第二个问题,我应该相信哪个分数,或者应该以不同的方式衡量召回率和准确性?
下面的代码:
top = 34000
toptop=35000
x_neg = full_x_neg[:43000]
y_neg = np.zeros(len(x_neg))
x_pos = full_x_pos[:34000]
y_pos = np.ones(len(x_pos))
x_test = np.asarray(full_x_neg[43000:45000] + full_x_pos[top:toptop])

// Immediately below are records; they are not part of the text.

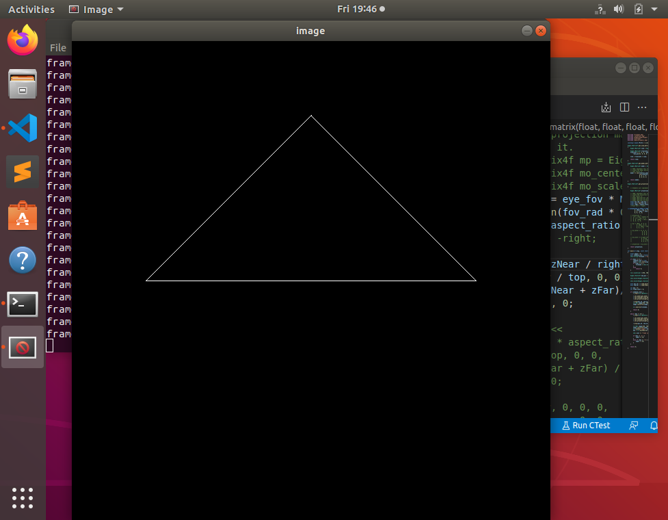This screenshot has height=520, width=668.
Task: Show Applications grid
Action: (x=23, y=497)
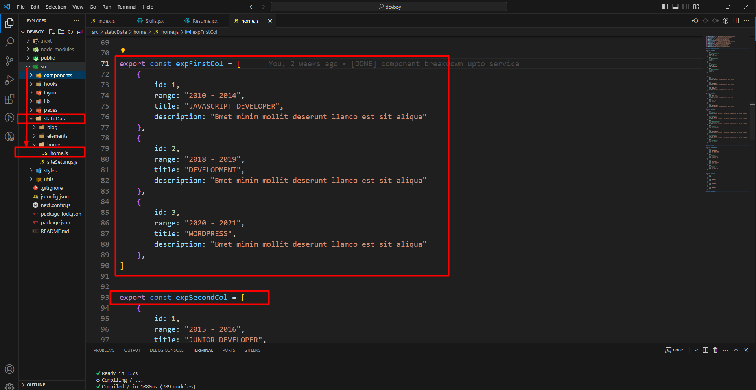Image resolution: width=756 pixels, height=390 pixels.
Task: Click staticData in the breadcrumb path
Action: (116, 32)
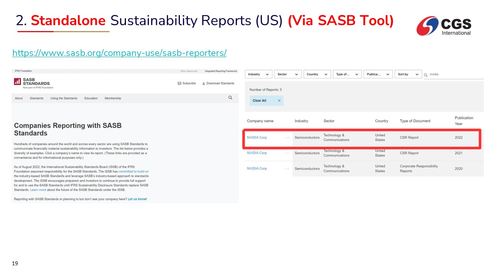Open the Publication year filter dropdown

[x=377, y=74]
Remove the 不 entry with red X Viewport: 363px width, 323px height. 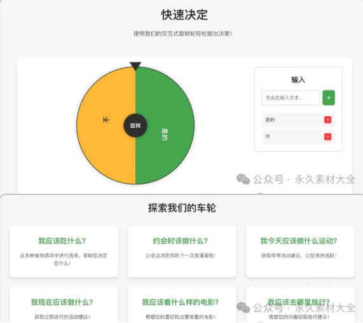pos(327,137)
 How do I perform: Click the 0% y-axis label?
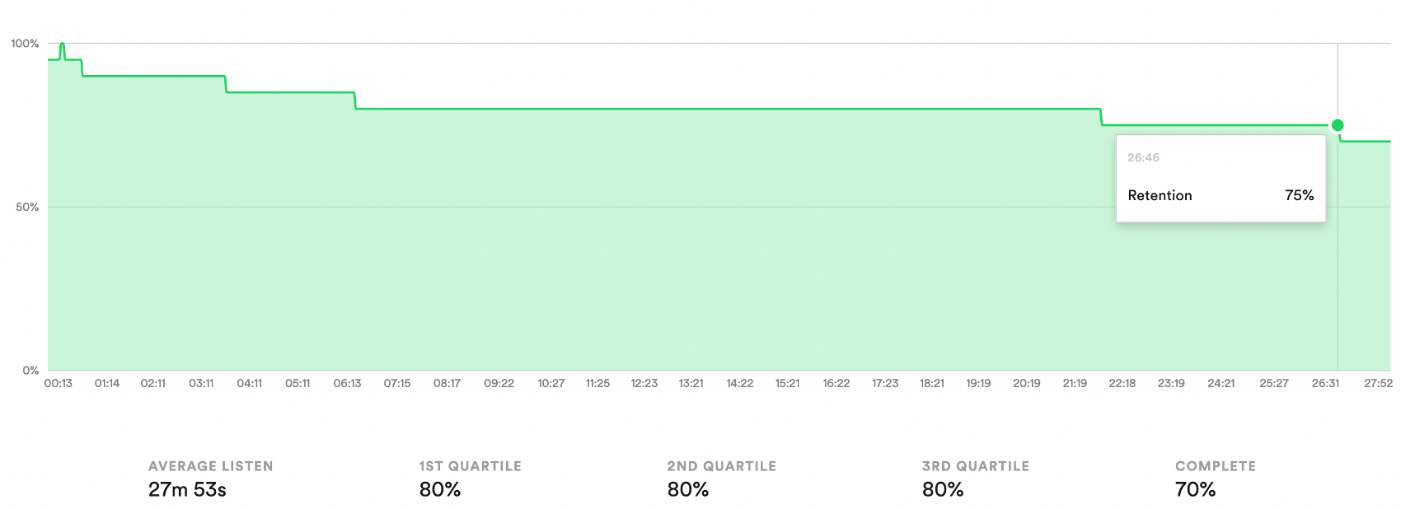[30, 371]
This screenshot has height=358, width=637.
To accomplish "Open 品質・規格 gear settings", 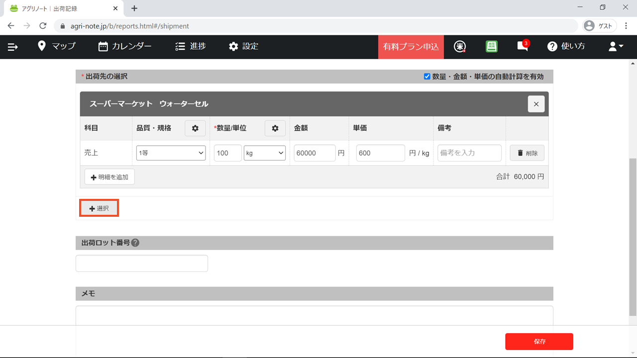I will (x=195, y=128).
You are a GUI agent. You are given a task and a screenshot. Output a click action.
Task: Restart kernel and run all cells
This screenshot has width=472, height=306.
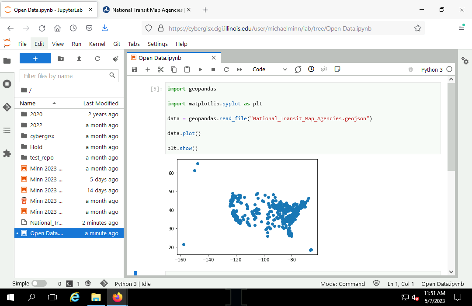pos(239,70)
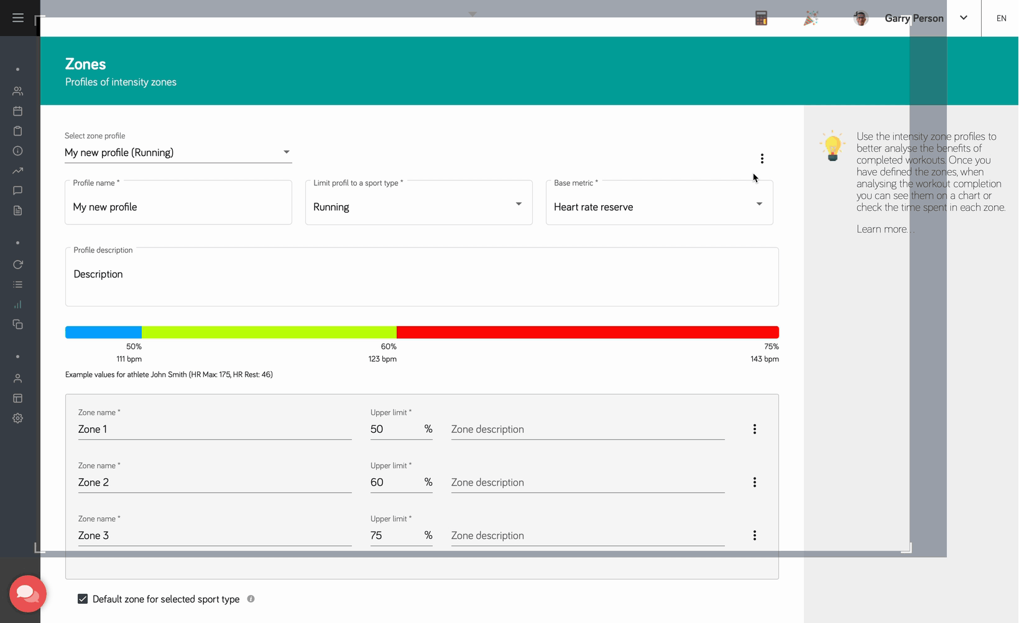Uncheck Default zone for selected sport type

click(x=83, y=599)
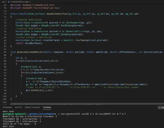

y_test = np.asarray(np.concatenate((np.zeros(len(full_x_neg[43000:45000])), np.ones(len(full_x_pos[top:toptop])))))
x_test = x_test.reshape((len(x_test), 10, 12))
x_test, y_test = unison_shuffled_copies(x_test, y_test) #shuffling test
x, y = unison_shuffled_copies(x, y)
x = x.reshape((len(x), 10, 12))
batch_size = 64
print('Build model...')
model = Sequential()
model.add(LSTM(128, dropout=0.2,input_shape=(10, 12)))
model.add(Dense(1, activation='sigmoid'))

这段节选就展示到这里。